Saved data entries
----------
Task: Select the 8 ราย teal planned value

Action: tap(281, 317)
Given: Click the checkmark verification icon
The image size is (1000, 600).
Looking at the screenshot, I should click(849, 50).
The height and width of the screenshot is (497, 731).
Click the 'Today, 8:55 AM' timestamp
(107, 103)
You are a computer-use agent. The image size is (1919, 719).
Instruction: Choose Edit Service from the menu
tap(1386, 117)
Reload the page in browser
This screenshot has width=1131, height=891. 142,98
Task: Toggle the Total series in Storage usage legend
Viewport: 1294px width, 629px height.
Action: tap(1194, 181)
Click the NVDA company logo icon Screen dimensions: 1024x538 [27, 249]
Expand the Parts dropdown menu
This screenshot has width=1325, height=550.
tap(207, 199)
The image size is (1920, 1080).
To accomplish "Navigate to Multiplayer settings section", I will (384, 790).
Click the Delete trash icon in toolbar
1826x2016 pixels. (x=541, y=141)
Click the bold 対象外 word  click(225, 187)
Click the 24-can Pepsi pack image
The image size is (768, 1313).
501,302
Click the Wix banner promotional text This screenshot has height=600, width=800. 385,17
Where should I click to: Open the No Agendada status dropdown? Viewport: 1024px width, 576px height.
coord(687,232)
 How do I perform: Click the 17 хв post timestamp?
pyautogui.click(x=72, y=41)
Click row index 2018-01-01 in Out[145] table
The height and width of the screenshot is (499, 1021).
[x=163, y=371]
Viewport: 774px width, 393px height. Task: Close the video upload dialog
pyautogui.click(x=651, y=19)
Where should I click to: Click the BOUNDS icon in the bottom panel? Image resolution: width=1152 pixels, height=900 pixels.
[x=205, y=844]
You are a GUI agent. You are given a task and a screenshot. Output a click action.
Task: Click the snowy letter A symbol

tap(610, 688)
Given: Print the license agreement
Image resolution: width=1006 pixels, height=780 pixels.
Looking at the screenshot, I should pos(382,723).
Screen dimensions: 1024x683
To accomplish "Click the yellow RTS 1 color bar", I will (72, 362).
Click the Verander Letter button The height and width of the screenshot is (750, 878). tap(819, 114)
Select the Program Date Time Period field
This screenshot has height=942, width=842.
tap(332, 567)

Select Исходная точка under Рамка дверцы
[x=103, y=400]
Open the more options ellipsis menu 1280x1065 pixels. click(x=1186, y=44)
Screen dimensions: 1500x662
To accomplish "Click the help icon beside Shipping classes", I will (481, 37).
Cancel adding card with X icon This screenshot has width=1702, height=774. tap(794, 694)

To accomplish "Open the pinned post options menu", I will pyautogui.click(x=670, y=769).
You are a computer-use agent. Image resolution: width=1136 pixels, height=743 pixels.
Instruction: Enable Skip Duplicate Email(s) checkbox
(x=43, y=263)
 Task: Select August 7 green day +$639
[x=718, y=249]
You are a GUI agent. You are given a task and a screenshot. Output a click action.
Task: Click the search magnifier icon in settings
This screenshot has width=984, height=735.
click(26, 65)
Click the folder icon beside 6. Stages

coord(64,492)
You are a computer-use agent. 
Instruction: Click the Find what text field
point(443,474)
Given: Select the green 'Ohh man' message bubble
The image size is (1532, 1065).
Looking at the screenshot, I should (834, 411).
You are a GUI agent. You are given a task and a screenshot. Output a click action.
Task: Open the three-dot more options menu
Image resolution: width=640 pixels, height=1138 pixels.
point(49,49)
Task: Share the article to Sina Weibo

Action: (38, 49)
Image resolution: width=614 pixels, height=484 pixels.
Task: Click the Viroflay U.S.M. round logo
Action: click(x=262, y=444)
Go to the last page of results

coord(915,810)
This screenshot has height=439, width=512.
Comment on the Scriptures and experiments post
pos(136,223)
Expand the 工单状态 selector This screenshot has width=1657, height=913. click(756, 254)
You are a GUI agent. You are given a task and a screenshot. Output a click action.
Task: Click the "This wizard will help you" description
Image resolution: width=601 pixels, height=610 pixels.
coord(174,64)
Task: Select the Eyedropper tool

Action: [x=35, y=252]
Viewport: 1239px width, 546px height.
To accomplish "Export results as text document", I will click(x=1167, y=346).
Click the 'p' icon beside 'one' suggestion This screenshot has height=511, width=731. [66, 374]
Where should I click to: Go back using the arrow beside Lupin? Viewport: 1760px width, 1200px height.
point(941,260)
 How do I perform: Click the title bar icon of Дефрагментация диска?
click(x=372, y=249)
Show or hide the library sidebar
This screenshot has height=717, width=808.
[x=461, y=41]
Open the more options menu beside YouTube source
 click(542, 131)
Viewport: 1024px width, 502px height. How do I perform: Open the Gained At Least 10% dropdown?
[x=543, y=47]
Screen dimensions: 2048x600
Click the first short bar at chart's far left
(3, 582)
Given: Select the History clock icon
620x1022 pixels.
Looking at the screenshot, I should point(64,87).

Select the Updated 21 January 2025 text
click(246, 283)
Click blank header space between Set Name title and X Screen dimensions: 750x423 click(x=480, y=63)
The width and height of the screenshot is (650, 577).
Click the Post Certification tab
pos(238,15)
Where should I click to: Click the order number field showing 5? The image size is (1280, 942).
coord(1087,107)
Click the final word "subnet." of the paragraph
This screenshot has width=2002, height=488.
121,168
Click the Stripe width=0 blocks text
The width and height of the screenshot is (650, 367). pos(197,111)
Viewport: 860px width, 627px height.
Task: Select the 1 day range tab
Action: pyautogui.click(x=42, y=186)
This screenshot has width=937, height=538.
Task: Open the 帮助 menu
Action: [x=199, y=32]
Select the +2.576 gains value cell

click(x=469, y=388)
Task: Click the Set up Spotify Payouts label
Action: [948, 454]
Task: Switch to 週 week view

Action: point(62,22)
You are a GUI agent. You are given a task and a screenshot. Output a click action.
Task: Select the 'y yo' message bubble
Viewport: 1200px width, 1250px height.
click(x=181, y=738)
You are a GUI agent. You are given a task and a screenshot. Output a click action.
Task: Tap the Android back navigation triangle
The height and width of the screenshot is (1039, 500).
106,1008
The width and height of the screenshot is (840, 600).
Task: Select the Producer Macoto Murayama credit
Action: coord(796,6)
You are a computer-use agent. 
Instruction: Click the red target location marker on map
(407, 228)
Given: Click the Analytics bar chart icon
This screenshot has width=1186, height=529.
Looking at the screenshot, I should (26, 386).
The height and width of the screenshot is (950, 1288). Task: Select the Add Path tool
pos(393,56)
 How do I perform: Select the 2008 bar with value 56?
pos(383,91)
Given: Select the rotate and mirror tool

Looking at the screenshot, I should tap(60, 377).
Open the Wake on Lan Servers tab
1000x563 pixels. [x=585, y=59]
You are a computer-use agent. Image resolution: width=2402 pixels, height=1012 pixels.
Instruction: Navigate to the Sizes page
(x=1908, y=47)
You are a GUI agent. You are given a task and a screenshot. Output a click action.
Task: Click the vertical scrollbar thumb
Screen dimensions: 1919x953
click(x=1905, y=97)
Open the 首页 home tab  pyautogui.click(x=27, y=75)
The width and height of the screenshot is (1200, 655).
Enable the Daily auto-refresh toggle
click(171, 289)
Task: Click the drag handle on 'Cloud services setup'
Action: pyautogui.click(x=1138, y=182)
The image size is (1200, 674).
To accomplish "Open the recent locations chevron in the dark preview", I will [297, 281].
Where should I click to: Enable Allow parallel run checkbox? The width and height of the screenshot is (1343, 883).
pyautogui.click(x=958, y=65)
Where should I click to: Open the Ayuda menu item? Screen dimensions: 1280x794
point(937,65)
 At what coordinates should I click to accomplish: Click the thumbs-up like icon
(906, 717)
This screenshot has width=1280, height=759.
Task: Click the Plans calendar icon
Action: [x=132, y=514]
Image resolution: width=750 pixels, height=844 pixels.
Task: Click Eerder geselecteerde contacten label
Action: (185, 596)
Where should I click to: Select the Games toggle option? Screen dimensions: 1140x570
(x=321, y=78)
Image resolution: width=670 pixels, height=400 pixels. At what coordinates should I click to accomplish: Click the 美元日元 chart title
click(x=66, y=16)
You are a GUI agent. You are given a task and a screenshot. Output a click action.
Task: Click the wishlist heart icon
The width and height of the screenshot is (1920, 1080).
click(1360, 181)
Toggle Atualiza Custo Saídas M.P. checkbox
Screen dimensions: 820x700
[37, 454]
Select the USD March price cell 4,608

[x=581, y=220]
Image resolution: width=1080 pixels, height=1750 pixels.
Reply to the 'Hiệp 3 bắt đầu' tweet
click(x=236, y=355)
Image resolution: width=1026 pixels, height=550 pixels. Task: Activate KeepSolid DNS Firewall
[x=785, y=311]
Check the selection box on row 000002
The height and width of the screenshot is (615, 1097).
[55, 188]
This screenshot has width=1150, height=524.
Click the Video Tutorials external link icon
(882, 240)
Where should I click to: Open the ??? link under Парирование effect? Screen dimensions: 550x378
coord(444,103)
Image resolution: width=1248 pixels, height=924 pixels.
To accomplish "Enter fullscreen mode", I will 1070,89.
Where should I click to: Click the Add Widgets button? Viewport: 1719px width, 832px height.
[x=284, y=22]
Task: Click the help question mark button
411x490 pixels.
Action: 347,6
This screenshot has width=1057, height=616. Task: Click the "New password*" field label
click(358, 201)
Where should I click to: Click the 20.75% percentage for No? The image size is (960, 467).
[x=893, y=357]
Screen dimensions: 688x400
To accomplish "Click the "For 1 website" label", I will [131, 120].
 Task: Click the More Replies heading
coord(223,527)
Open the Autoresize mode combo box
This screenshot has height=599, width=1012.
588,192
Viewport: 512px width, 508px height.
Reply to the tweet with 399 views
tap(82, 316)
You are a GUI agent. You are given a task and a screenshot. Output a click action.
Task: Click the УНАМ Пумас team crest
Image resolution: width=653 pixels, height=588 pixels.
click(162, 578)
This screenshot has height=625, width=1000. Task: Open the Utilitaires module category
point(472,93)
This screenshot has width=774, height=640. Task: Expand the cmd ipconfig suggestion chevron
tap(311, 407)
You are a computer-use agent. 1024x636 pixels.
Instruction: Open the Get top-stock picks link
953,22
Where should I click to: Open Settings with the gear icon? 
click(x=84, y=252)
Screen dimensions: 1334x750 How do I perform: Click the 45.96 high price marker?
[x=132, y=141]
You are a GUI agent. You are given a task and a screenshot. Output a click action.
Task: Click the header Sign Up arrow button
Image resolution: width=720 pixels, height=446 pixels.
----------
Output, please, only the lines running from the start of the entries through the line that contains "The image size is (1920, 1080).", including both of those lines.

> [RESULT BELOW]
Task: Select the 8 ราย teal planned value

Action: tap(281, 317)
Given: Click the checkmark verification icon
The image size is (1000, 600).
Looking at the screenshot, I should click(849, 50).
The height and width of the screenshot is (497, 731).
Click the 'Today, 8:55 AM' timestamp
(107, 103)
You are a computer-use agent. The image size is (1919, 719).
Instruction: Choose Edit Service from the menu
tap(1386, 117)
Reload the page in browser
This screenshot has width=1131, height=891. 142,98
Task: Toggle the Total series in Storage usage legend
Viewport: 1294px width, 629px height.
Action: tap(1194, 181)
Click the NVDA company logo icon Screen dimensions: 1024x538 [27, 249]
Expand the Parts dropdown menu
This screenshot has width=1325, height=550.
tap(207, 199)
The image size is (1920, 1080).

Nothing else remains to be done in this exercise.